**Directions:**
Look below for the line containing "LinkedIn (1161, 1932)"; from there, print each line exactly up to and including the line containing "Name (125, 2171)", and stop.

(Saved data entries)
......
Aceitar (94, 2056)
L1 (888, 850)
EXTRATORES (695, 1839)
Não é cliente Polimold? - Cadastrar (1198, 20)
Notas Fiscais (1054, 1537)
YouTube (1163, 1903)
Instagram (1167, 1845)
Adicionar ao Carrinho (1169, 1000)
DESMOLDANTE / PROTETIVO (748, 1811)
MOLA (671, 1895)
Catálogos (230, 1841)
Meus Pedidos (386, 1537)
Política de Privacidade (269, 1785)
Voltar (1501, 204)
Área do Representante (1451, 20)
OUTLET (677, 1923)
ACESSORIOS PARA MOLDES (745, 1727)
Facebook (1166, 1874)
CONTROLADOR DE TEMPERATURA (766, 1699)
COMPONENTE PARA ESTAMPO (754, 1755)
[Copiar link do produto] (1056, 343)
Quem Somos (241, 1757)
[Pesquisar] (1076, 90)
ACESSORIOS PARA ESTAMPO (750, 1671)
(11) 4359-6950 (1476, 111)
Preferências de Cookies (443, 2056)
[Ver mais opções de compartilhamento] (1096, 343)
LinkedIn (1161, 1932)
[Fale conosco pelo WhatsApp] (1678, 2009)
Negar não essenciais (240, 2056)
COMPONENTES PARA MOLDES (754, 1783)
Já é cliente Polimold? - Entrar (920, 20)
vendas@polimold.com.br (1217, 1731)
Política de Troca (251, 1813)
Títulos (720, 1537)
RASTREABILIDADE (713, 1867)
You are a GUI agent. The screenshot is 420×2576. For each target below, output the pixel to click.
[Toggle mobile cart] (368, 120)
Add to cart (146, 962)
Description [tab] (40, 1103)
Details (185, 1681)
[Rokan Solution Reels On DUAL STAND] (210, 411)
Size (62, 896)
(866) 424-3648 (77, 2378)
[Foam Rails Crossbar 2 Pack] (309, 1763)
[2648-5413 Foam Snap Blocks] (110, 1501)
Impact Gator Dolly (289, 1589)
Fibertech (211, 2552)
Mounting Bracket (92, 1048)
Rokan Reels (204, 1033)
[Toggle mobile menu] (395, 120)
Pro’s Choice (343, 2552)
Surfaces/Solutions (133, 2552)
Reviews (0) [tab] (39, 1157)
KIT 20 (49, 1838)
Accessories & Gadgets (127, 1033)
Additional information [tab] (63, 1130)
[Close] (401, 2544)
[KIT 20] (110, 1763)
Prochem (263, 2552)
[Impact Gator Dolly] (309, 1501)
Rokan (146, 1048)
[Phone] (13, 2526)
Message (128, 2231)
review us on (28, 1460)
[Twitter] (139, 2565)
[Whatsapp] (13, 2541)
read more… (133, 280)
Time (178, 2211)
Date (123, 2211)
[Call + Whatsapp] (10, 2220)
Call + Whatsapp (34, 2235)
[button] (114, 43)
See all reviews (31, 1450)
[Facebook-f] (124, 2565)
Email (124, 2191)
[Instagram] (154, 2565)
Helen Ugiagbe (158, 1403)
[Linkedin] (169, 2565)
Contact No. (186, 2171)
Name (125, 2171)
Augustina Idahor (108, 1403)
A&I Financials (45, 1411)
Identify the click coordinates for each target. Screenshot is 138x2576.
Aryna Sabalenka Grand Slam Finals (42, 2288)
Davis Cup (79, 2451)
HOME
......
**Exercise response:**
LinkedIn (1161, 1932)
[Fale conosco pelo WhatsApp] (1678, 2009)
Negar não essenciais (240, 2056)
COMPONENTES PARA MOLDES (754, 1783)
Já é cliente Polimold? - Entrar (920, 20)
vendas@polimold.com.br (1217, 1731)
Política de Troca (251, 1813)
Títulos (720, 1537)
RASTREABILIDADE (713, 1867)
You are a GUI agent. The screenshot is 420×2576. For each target below, output the pixel to click.
[Toggle mobile cart] (368, 120)
Add to cart (146, 962)
Description [tab] (40, 1103)
Details (185, 1681)
[Rokan Solution Reels On DUAL STAND] (210, 411)
Size (62, 896)
(866) 424-3648 (77, 2378)
[Foam Rails Crossbar 2 Pack] (309, 1763)
[2648-5413 Foam Snap Blocks] (110, 1501)
Impact Gator Dolly (289, 1589)
Fibertech (211, 2552)
Mounting Bracket (92, 1048)
Rokan Reels (204, 1033)
[Toggle mobile menu] (395, 120)
Pro’s Choice (343, 2552)
Surfaces/Solutions (133, 2552)
Reviews (0) [tab] (39, 1157)
KIT 20 (49, 1838)
Accessories & Gadgets (127, 1033)
Additional information [tab] (63, 1130)
[Close] (401, 2544)
[KIT 20] (110, 1763)
Prochem (263, 2552)
[Impact Gator Dolly] (309, 1501)
Rokan (146, 1048)
[Phone] (13, 2526)
Message (128, 2231)
review us on (28, 1460)
[Twitter] (139, 2565)
[Whatsapp] (13, 2541)
read more… (133, 280)
Time (178, 2211)
Date (123, 2211)
[Call + Whatsapp] (10, 2220)
Call + Whatsapp (34, 2235)
[button] (114, 43)
See all reviews (31, 1450)
[Facebook-f] (124, 2565)
Email (124, 2191)
[Instagram] (154, 2565)
Helen Ugiagbe (158, 1403)
[Linkedin] (169, 2565)
Contact No. (186, 2171)
Name (125, 2171)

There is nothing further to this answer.